Les mesures annoncées : mise en place d’une allocation forfaitaire pour les travailleurs indépendants
La mise en place d’une indemnisation chômage pour les travailleurs indépendants s’inscrit dans le projet de loi pour la liberté de choisir son avenir professionnel. Ce projet de loi comporte 3 volets :
- L’apprentissage
- La formation professionnelle
- L’assurance chômage
La ministre du travail, Muriel Pénicaud, estime qu’un « entrepreneur, c’est quelqu’un qui prend des risques » et d’ajouter que « jusqu’à présent, il n’y avait aucune aide si ça se passait mal ».
Ce dispositif loin d’être ouvert à tous les indépendants est très encadré.
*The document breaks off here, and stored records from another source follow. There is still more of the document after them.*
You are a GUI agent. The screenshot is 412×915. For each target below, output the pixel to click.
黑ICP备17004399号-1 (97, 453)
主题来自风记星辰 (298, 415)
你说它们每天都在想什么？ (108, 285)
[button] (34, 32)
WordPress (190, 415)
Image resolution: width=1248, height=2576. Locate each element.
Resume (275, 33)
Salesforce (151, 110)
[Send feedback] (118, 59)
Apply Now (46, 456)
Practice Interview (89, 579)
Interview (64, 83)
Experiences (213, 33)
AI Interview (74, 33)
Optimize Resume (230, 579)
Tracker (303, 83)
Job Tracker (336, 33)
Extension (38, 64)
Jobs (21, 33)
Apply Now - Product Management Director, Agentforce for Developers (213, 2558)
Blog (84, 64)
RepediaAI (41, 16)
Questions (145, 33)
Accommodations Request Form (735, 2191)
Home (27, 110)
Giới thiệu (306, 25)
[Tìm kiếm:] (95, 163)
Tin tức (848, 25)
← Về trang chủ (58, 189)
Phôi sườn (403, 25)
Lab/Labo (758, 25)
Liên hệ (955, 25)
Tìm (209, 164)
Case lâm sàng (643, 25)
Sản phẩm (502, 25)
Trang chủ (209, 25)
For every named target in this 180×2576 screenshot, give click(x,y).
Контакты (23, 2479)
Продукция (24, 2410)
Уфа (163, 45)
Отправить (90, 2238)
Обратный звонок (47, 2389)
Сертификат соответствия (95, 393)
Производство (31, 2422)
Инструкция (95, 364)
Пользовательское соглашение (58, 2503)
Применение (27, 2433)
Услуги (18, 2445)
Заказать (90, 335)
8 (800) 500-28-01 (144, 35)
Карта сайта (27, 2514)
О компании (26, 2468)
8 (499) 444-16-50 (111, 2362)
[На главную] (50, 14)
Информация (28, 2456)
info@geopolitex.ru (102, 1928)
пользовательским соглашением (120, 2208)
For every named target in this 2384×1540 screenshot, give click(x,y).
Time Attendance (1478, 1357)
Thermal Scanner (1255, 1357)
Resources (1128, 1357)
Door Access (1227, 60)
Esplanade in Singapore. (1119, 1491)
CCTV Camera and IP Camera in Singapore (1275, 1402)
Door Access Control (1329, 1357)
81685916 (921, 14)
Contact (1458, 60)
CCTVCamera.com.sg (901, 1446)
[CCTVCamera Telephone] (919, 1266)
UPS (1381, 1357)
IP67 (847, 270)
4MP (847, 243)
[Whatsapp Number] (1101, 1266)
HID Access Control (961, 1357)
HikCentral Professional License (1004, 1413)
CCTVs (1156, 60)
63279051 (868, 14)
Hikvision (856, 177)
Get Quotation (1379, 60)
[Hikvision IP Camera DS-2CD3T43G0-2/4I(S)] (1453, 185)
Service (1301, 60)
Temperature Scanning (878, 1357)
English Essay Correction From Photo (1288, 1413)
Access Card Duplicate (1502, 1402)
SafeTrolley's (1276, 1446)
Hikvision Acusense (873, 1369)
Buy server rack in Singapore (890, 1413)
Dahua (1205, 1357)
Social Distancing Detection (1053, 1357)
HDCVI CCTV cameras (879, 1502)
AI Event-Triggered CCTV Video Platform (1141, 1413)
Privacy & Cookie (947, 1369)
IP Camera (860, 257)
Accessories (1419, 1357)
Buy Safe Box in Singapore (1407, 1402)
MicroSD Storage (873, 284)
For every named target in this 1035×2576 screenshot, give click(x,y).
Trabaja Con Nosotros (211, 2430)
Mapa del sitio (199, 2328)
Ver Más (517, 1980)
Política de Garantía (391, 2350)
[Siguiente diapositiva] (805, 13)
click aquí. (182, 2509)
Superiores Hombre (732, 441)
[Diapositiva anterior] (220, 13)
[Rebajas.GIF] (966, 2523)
Les propositions annoncées par le gouvernement pour de cette indemnisation :
- elle est plafonnée à un montant de 800 € par mois ;
- elle ne dépassera pas les 6 mois;
- l’indépendant devra être en liquidation judiciaire ;
- l’indépendant doit justifier d’un bénéfice annuel « autour de 10 000 € » selon Muriel Pénicaud.
Selon la ministre, cette mesure concernerait notamment : « les agriculteurs dont les défaillances d’exploitations ont continué d’augmenter en 2017, les artisans, les micro-entrepreneurs, les commerçants indépendants ».
Ce droit serait financé par la CSG.
Aujourd’hui, ces propositions ne sont pas encore figées et feront l’objet d’un débat au parlement au printemps. L’une des questions que l’on peut d’ores et déjà poser concerne le périmètre de la cessation d’activité.
Les indépendants économiquement dépendants comme les conducteurs de véhicules avec chauffeurs ou les livreurs sur deux roues ne sont pas concernés par la mesure. Le ministère du travail se penchera sur leur situation dans les semaines à venir.
Le calendrier de cette réforme :
- Le premier temps fort : remise du rapport Ouverture de l’assurance chômage aux travailleurs indépendants, rédigé par l’Inspection générale des finances au gouvernement en octobre 2017.
Ce document a pour objectif de proposer des pistes de réflexion qui puissent répondre aux questions suivantes :
- comment offrir aux travailleurs indépendants une protection adaptée face au risque de chômage ?
- comment intégrer de façon cohérente un mécanisme de protection qui soit en cohérence avec le « système de protection social existant, notamment dans ses interactions avec le régime d’assurance chômage des salariés et avec les minima sociaux, afin d’accompagner les situations de pluriactivité et les transitions professionnelles » .
Ce rapport est un document de travail sur lequel ont pu s’appuyer les partenaires sociaux et le gouvernement.
- Le deuxième temps fort : dialogue et négociations entre les partenaires sociaux
Patronat et syndicats ont pendant 3 mois planché sur la réforme de l’assurance-chômage, prélude nécessaire au projet de loi pour la liberté de choisir son avenir professionnel. Les partenaires sociaux ont notamment abordé les questions suivantes :
- L’assurance-chômage pour les démissionnaires et les indépendants ;
- Un contrôle accru des chômeurs ;
- La lutte contre la prolifération des contrats courts ;
- L’avenir de la gouvernance de l’Unedic.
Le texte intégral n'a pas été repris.